■ WORK ORDER:
Take the line containing "This screenshot has" and all lines after it, through the end of the material, and repeat them exactly, pictures left out.

[[ RECORDS FOR THE TASK, beginning ]]

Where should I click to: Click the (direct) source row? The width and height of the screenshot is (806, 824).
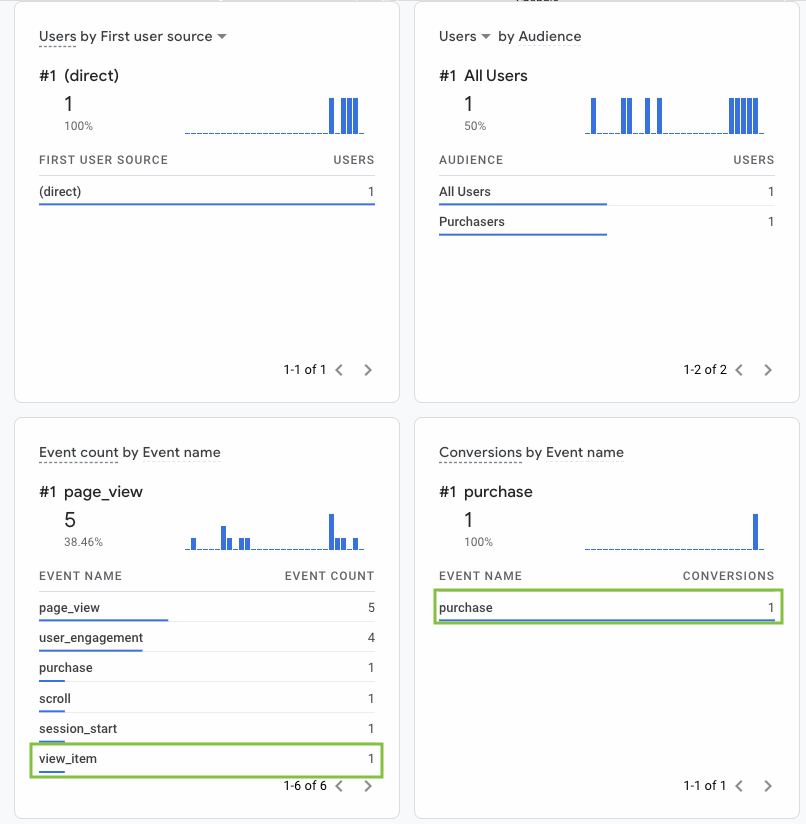58,191
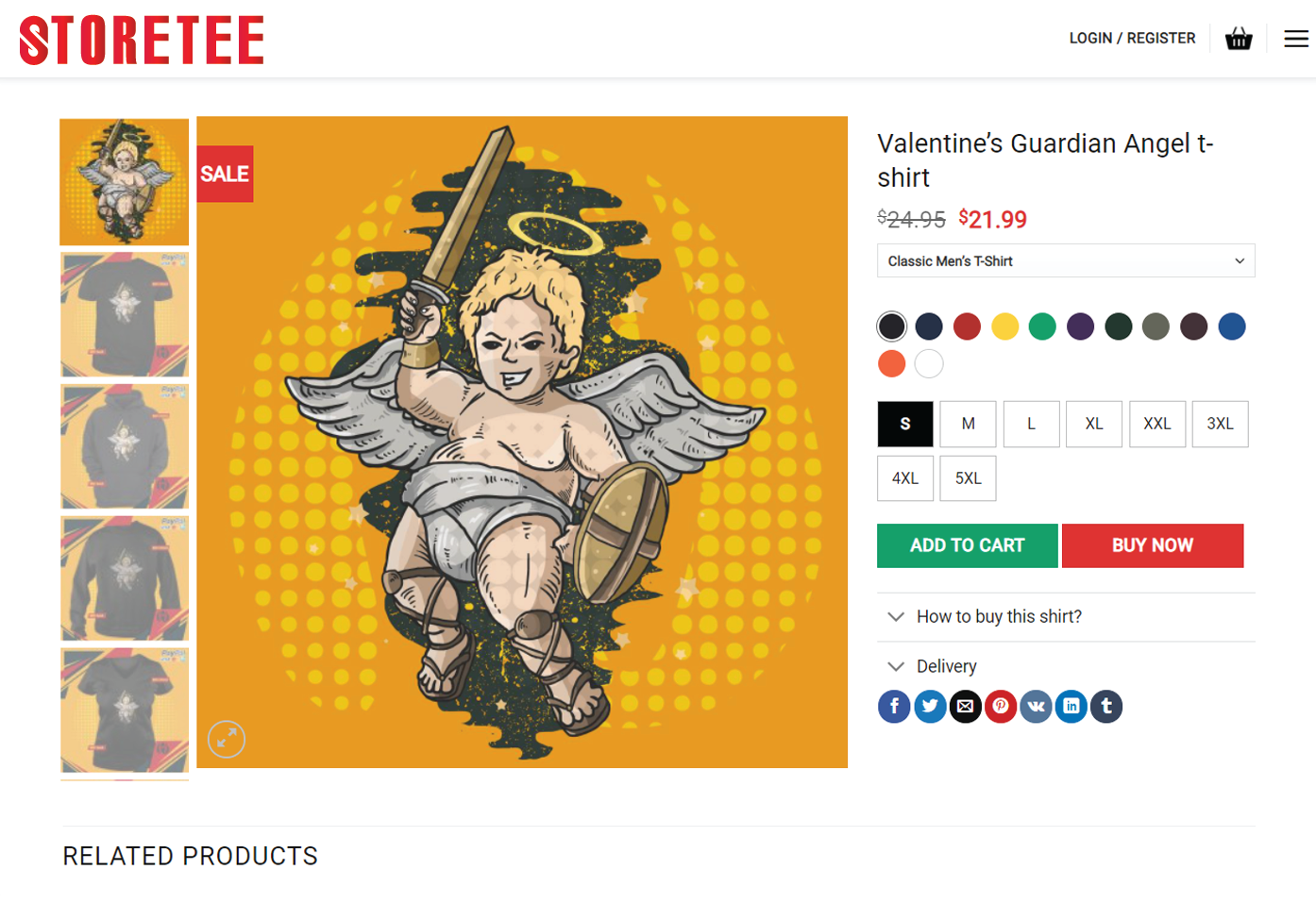Click the Buy Now button
Image resolution: width=1316 pixels, height=903 pixels.
(1153, 545)
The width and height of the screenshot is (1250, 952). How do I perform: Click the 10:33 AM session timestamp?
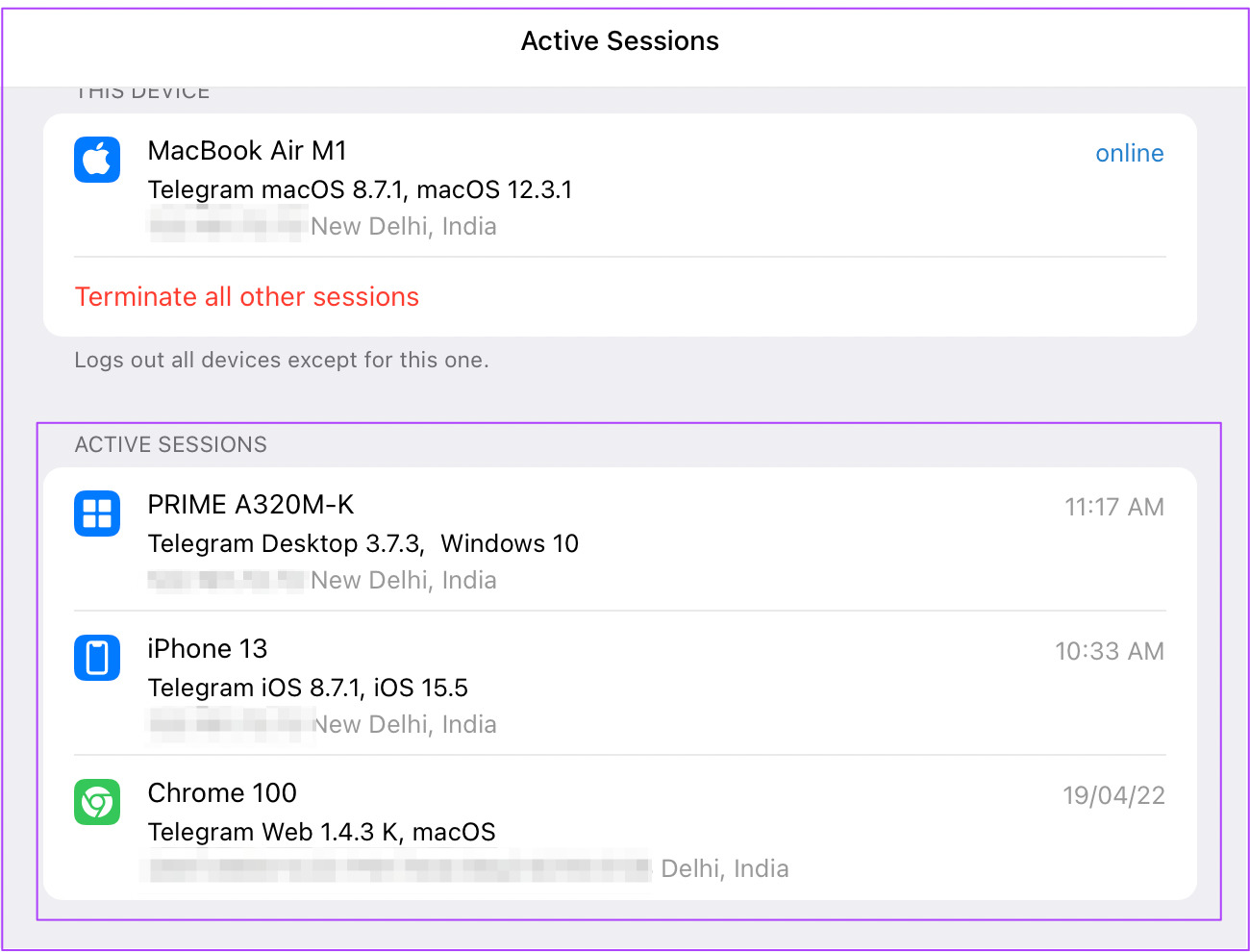(x=1109, y=652)
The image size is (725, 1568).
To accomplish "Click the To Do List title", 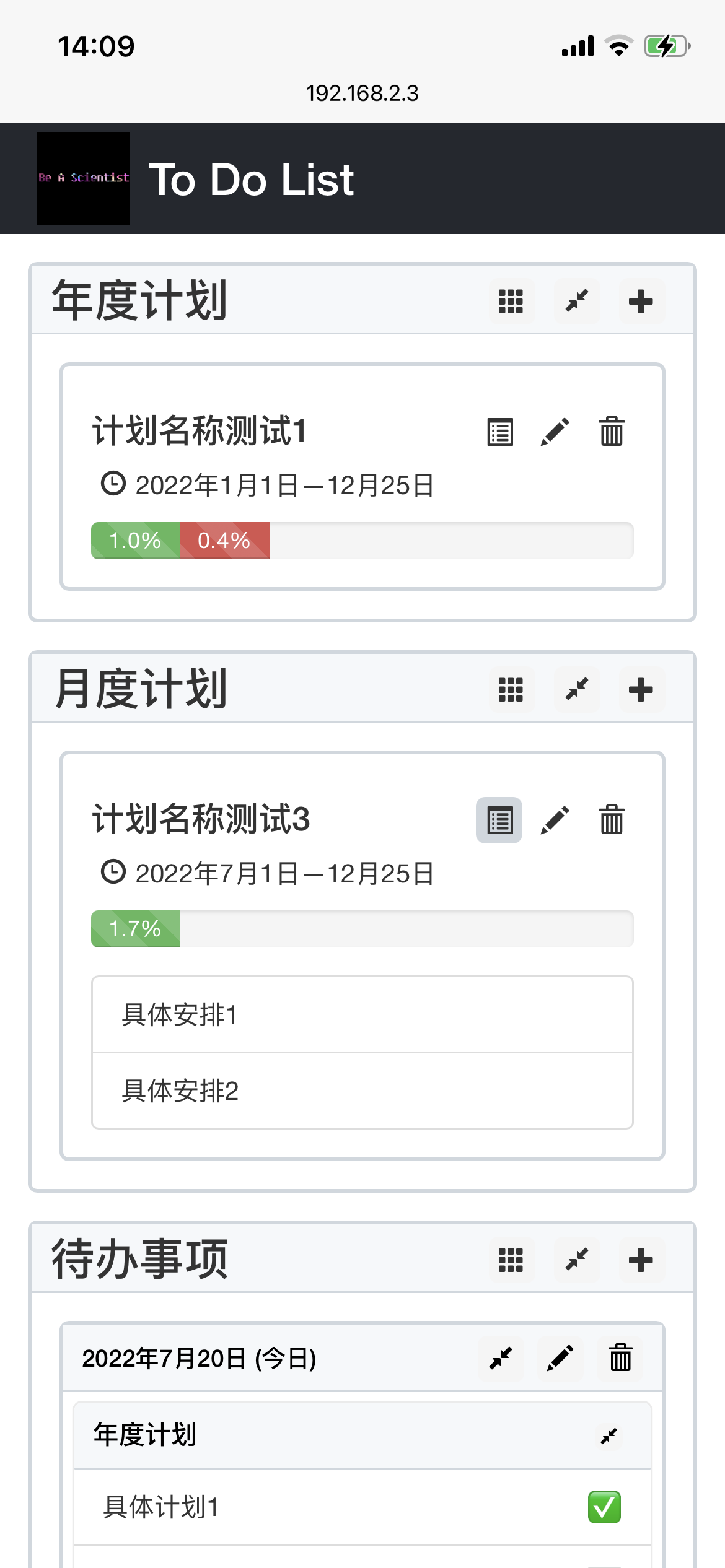I will coord(251,180).
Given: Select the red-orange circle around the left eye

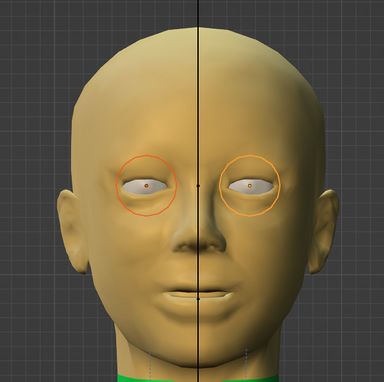Looking at the screenshot, I should click(x=146, y=185).
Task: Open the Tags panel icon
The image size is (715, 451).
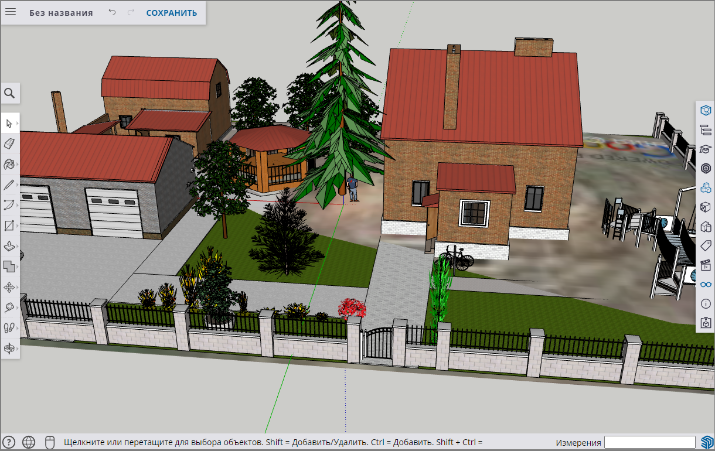Action: pyautogui.click(x=705, y=246)
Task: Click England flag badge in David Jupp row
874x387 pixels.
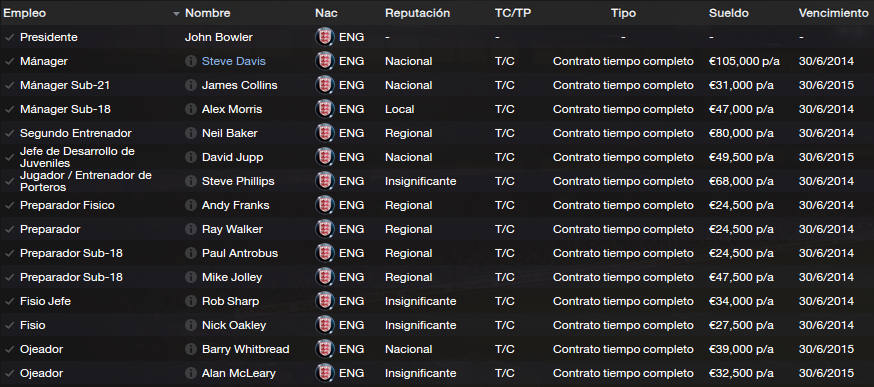Action: tap(324, 157)

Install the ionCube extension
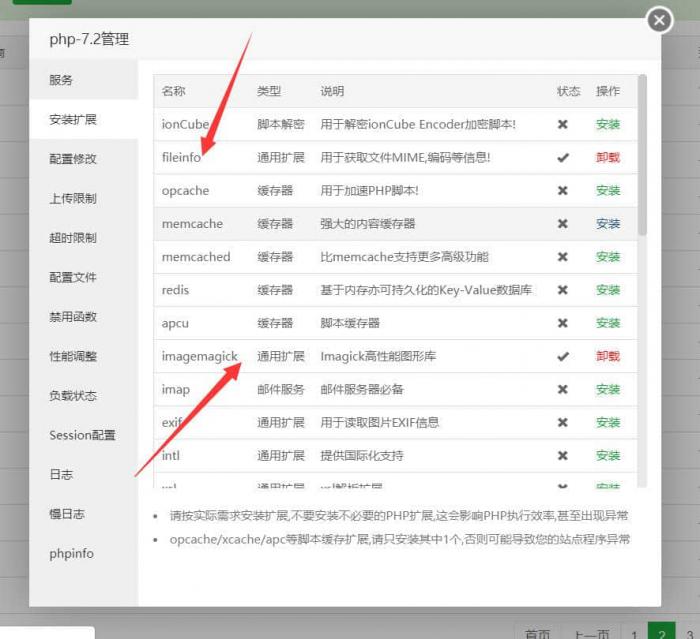pos(608,125)
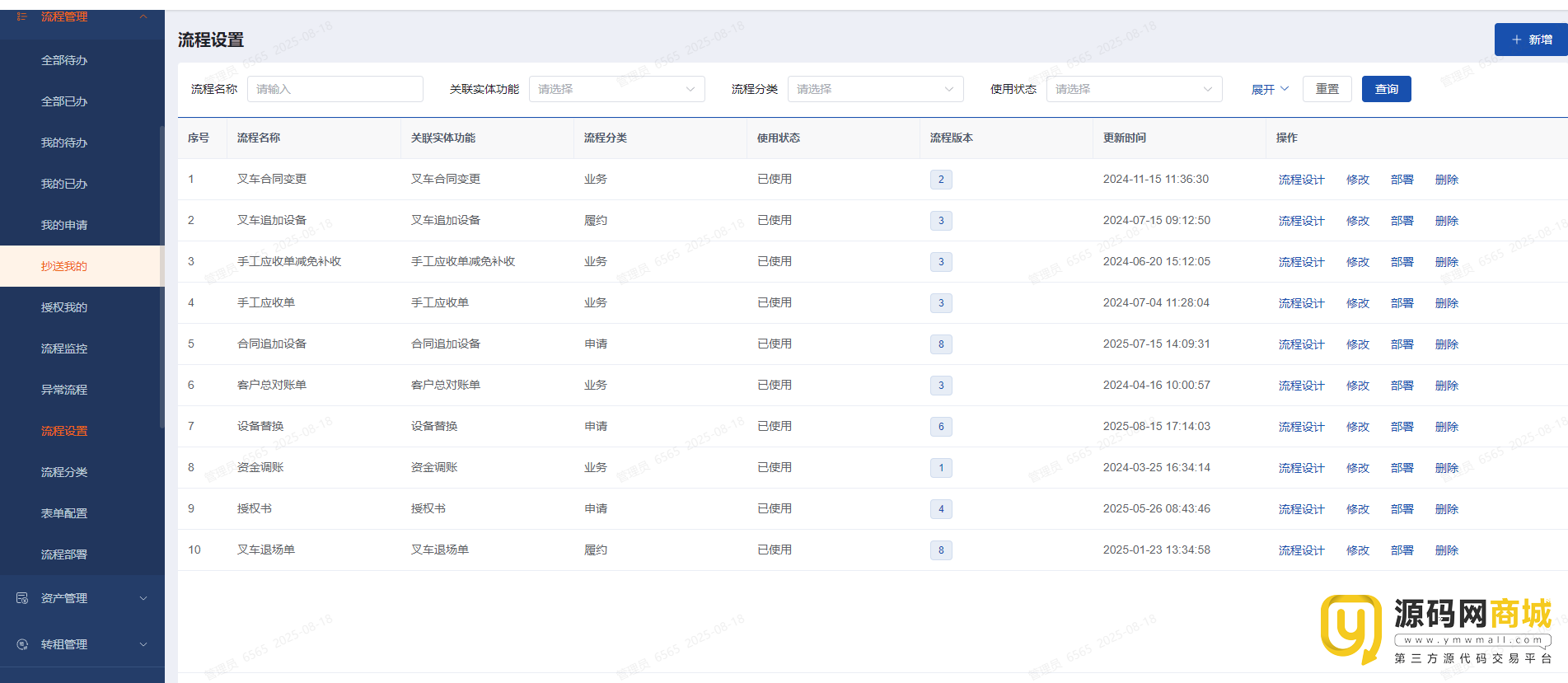Expand the 资产管理 menu chevron

143,598
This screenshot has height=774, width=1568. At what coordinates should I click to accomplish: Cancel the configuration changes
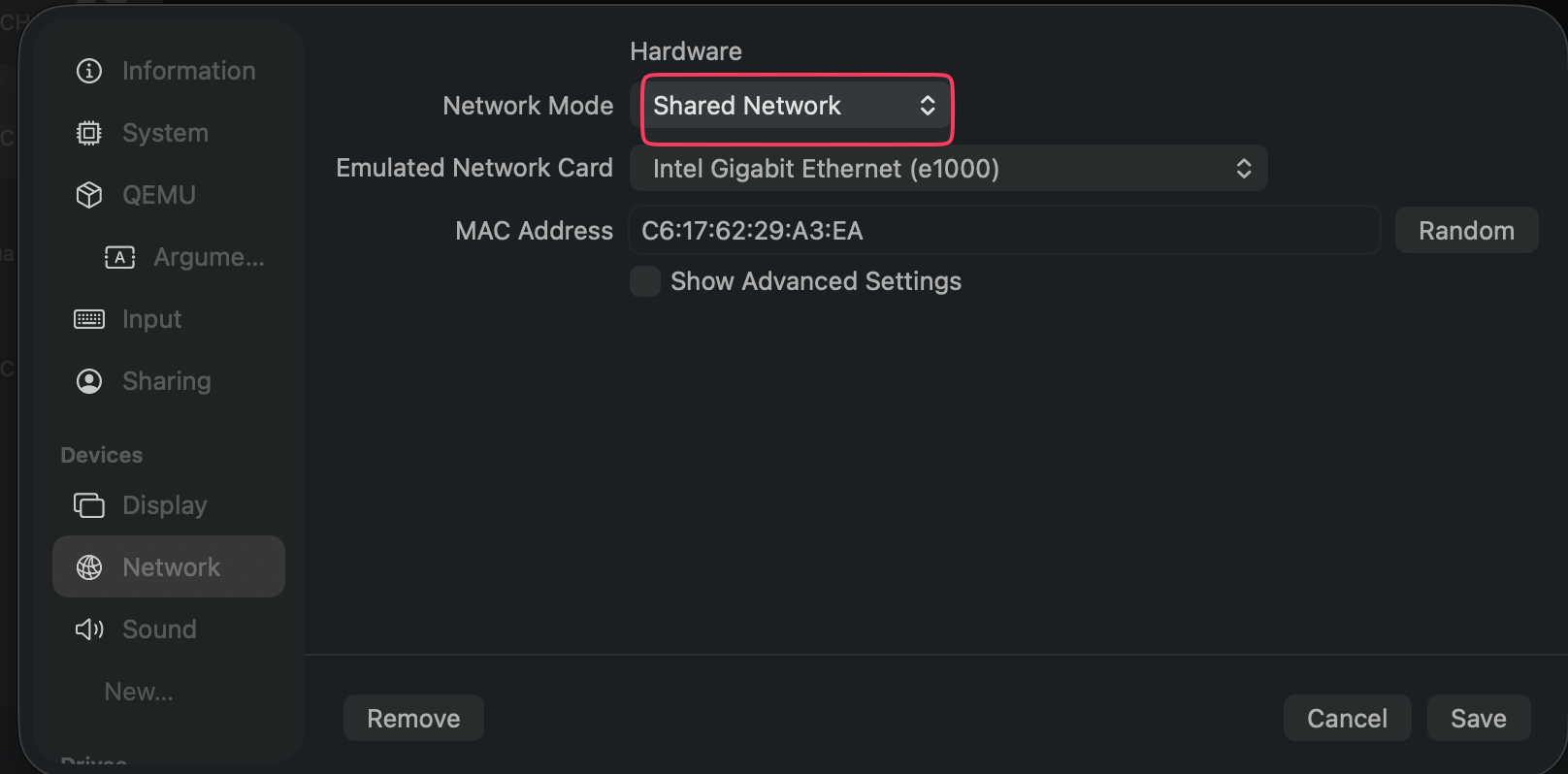click(x=1348, y=718)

[[ RECORDS FOR THE TASK, end ]]

■ ANSWER FOR THE TASK:
This screenshot has height=774, width=1568. At what coordinates should I click to accomplish: Cancel the configuration changes
click(x=1348, y=718)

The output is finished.